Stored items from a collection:
■ ■ ■ ■
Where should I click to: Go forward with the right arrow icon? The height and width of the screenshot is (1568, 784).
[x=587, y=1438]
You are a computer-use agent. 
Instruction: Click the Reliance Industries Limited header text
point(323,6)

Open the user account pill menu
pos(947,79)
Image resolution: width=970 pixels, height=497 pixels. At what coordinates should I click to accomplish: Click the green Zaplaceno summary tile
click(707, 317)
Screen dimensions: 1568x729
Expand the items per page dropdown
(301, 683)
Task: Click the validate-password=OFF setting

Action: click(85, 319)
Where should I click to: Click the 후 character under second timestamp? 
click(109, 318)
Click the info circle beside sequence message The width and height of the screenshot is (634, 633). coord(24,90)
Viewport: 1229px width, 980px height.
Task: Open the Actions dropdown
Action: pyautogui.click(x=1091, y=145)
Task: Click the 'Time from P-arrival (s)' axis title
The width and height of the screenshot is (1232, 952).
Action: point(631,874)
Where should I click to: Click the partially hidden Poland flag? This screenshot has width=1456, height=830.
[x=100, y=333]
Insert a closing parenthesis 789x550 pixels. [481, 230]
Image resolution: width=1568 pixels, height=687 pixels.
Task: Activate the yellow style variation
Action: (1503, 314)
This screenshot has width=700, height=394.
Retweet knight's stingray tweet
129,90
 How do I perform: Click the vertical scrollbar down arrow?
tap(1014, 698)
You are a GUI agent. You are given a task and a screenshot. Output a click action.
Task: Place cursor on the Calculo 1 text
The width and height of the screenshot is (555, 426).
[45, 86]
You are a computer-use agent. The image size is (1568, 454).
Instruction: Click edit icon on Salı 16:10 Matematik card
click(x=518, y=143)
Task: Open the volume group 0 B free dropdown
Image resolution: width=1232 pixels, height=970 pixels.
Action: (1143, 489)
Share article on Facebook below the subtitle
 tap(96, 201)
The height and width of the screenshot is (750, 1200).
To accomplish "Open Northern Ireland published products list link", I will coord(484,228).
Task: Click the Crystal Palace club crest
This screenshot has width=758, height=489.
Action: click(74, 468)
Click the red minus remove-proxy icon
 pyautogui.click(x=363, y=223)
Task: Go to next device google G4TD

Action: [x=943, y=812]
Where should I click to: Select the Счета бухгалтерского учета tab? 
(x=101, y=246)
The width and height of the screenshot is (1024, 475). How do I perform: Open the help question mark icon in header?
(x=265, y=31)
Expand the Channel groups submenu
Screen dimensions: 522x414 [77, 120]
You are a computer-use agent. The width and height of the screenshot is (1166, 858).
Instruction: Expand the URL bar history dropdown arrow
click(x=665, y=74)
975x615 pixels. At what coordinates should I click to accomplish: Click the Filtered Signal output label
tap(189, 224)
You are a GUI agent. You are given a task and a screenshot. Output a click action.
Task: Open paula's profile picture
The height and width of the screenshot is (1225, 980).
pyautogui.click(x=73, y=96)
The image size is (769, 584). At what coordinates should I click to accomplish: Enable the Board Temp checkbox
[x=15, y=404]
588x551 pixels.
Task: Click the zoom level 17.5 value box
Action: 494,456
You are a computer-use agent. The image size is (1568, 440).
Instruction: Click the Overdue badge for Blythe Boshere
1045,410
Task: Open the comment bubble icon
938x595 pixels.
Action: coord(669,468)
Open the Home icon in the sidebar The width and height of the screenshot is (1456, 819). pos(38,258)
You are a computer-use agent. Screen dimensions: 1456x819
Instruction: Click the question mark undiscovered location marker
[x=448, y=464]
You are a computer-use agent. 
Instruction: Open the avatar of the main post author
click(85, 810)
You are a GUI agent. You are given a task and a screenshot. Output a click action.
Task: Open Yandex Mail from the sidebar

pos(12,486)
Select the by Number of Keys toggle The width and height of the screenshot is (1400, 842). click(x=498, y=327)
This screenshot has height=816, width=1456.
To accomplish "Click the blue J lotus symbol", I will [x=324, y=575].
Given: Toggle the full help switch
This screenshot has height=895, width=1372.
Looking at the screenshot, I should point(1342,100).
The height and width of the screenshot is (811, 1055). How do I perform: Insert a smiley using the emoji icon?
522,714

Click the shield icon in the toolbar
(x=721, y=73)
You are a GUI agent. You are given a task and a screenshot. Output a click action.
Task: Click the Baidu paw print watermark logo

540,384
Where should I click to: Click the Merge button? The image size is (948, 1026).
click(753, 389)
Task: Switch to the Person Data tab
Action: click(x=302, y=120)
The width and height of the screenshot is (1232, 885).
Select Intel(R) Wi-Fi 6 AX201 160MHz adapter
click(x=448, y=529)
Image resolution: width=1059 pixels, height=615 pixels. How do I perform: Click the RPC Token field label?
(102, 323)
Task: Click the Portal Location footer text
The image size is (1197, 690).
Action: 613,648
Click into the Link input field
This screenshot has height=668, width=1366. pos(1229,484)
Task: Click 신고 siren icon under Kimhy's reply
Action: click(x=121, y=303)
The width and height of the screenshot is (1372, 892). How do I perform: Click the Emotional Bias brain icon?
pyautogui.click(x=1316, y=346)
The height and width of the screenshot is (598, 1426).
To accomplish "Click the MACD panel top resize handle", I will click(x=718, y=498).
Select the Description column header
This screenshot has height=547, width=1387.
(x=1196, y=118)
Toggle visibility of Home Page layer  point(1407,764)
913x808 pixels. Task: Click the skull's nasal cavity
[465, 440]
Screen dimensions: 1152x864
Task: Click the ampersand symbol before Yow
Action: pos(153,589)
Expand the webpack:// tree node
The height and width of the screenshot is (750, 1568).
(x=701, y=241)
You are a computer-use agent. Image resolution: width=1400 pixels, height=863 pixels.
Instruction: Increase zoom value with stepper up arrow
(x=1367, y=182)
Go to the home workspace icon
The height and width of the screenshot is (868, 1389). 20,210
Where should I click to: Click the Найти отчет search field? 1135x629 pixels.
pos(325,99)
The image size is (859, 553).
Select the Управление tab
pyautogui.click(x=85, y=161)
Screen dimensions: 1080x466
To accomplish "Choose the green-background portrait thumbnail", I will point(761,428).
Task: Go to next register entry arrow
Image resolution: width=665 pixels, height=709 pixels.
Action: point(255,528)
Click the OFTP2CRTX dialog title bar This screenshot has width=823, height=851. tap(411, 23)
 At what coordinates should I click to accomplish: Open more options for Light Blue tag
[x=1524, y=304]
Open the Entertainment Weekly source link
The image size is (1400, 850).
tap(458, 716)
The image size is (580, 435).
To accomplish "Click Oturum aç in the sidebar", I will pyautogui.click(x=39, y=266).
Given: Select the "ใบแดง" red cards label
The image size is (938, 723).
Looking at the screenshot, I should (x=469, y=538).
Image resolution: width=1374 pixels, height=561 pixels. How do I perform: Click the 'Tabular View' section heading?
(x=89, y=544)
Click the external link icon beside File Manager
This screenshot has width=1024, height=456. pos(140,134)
■ ■ ■ ■
Swap every "Where should I click to:" in the listing for "Where do I click to:", and reproduce all the lines with nothing else altered.

#### Task response:
Where do I click to: Go forward with the right arrow icon? The height and width of the screenshot is (1568, 784).
[x=587, y=1438]
You are a computer-use agent. 
Instruction: Click the Reliance Industries Limited header text
point(323,6)

Open the user account pill menu
pos(947,79)
Image resolution: width=970 pixels, height=497 pixels. At what coordinates should I click to accomplish: Click the green Zaplaceno summary tile
click(707, 317)
Screen dimensions: 1568x729
Expand the items per page dropdown
(301, 683)
Task: Click the validate-password=OFF setting

Action: click(85, 319)
Where do I click to: Click the 후 character under second timestamp? 
click(109, 318)
Click the info circle beside sequence message The width and height of the screenshot is (634, 633). coord(24,90)
Viewport: 1229px width, 980px height.
Task: Open the Actions dropdown
Action: pyautogui.click(x=1091, y=145)
Task: Click the 'Time from P-arrival (s)' axis title
The width and height of the screenshot is (1232, 952).
Action: point(631,874)
Where do I click to: Click the partially hidden Poland flag? This screenshot has width=1456, height=830.
[x=100, y=333]
Insert a closing parenthesis 789x550 pixels. [481, 230]
Image resolution: width=1568 pixels, height=687 pixels.
Task: Activate the yellow style variation
Action: (1503, 314)
This screenshot has width=700, height=394.
Retweet knight's stingray tweet
129,90
 How do I perform: Click the vertical scrollbar down arrow?
tap(1014, 698)
You are a GUI agent. You are given a task and a screenshot. Output a click action.
Task: Place cursor on the Calculo 1 text
The width and height of the screenshot is (555, 426).
[45, 86]
You are a computer-use agent. The image size is (1568, 454).
Instruction: Click edit icon on Salı 16:10 Matematik card
click(x=518, y=143)
Task: Open the volume group 0 B free dropdown
Image resolution: width=1232 pixels, height=970 pixels.
Action: (1143, 489)
Share article on Facebook below the subtitle
 tap(96, 201)
The height and width of the screenshot is (750, 1200).
To accomplish "Open Northern Ireland published products list link", I will coord(484,228).
Task: Click the Crystal Palace club crest
This screenshot has width=758, height=489.
Action: click(74, 468)
Click the red minus remove-proxy icon
 pyautogui.click(x=363, y=223)
Task: Go to next device google G4TD

Action: [x=943, y=812]
Where do I click to: Select the Счета бухгалтерского учета tab? 
(x=101, y=246)
The width and height of the screenshot is (1024, 475). How do I perform: Open the help question mark icon in header?
(x=265, y=31)
Expand the Channel groups submenu
Screen dimensions: 522x414 [77, 120]
You are a computer-use agent. The width and height of the screenshot is (1166, 858).
Instruction: Expand the URL bar history dropdown arrow
click(x=665, y=74)
975x615 pixels. At what coordinates should I click to accomplish: Click the Filtered Signal output label
tap(189, 224)
You are a GUI agent. You are given a task and a screenshot. Output a click action.
Task: Open paula's profile picture
The height and width of the screenshot is (1225, 980).
pyautogui.click(x=73, y=96)
The image size is (769, 584). At what coordinates should I click to accomplish: Enable the Board Temp checkbox
[x=15, y=404]
588x551 pixels.
Task: Click the zoom level 17.5 value box
Action: 494,456
You are a computer-use agent. The image size is (1568, 440).
Instruction: Click the Overdue badge for Blythe Boshere
1045,410
Task: Open the comment bubble icon
938x595 pixels.
Action: coord(669,468)
Open the Home icon in the sidebar The width and height of the screenshot is (1456, 819). pos(38,258)
You are a computer-use agent. Screen dimensions: 1456x819
Instruction: Click the question mark undiscovered location marker
[x=448, y=464]
You are a computer-use agent. 
Instruction: Open the avatar of the main post author
click(85, 810)
You are a GUI agent. You are given a task and a screenshot. Output a click action.
Task: Open Yandex Mail from the sidebar

pos(12,486)
Select the by Number of Keys toggle The width and height of the screenshot is (1400, 842). click(x=498, y=327)
This screenshot has height=816, width=1456.
To accomplish "Click the blue J lotus symbol", I will [x=324, y=575].
Given: Toggle the full help switch
This screenshot has height=895, width=1372.
Looking at the screenshot, I should point(1342,100).
The height and width of the screenshot is (811, 1055). How do I perform: Insert a smiley using the emoji icon?
522,714

Click the shield icon in the toolbar
(x=721, y=73)
You are a GUI agent. You are given a task and a screenshot. Output a click action.
Task: Click the Baidu paw print watermark logo

540,384
Where do I click to: Click the Merge button? The image size is (948, 1026).
click(753, 389)
Task: Switch to the Person Data tab
Action: click(x=302, y=120)
The width and height of the screenshot is (1232, 885).
Select Intel(R) Wi-Fi 6 AX201 160MHz adapter
click(x=448, y=529)
Image resolution: width=1059 pixels, height=615 pixels. How do I perform: Click the RPC Token field label?
(102, 323)
Task: Click the Portal Location footer text
The image size is (1197, 690).
Action: 613,648
Click into the Link input field
This screenshot has height=668, width=1366. pos(1229,484)
Task: Click 신고 siren icon under Kimhy's reply
Action: click(x=121, y=303)
The width and height of the screenshot is (1372, 892). How do I perform: Click the Emotional Bias brain icon?
pyautogui.click(x=1316, y=346)
The height and width of the screenshot is (598, 1426).
To accomplish "Click the MACD panel top resize handle", I will click(x=718, y=498).
Select the Description column header
This screenshot has height=547, width=1387.
(x=1196, y=118)
Toggle visibility of Home Page layer  point(1407,764)
913x808 pixels. Task: Click the skull's nasal cavity
[465, 440]
Screen dimensions: 1152x864
Task: Click the ampersand symbol before Yow
Action: pos(153,589)
Expand the webpack:// tree node
The height and width of the screenshot is (750, 1568).
(x=701, y=241)
You are a computer-use agent. Image resolution: width=1400 pixels, height=863 pixels.
Instruction: Increase zoom value with stepper up arrow
(x=1367, y=182)
Go to the home workspace icon
The height and width of the screenshot is (868, 1389). 20,210
Where do I click to: Click the Найти отчет search field? 1135x629 pixels.
pos(325,99)
The image size is (859, 553).
Select the Управление tab
pyautogui.click(x=85, y=161)
Screen dimensions: 1080x466
To accomplish "Choose the green-background portrait thumbnail", I will point(761,428).
Task: Go to next register entry arrow
Image resolution: width=665 pixels, height=709 pixels.
Action: point(255,528)
Click the OFTP2CRTX dialog title bar This screenshot has width=823, height=851. tap(411, 23)
 At what coordinates should I click to accomplish: Open more options for Light Blue tag
[x=1524, y=304]
Open the Entertainment Weekly source link
The image size is (1400, 850).
tap(458, 716)
The image size is (580, 435).
To accomplish "Click Oturum aç in the sidebar", I will pyautogui.click(x=39, y=266).
Given: Select the "ใบแดง" red cards label
The image size is (938, 723).
Looking at the screenshot, I should (x=469, y=538).
Image resolution: width=1374 pixels, height=561 pixels. How do I perform: Click the 'Tabular View' section heading?
(x=89, y=544)
Click the external link icon beside File Manager
This screenshot has width=1024, height=456. pos(140,134)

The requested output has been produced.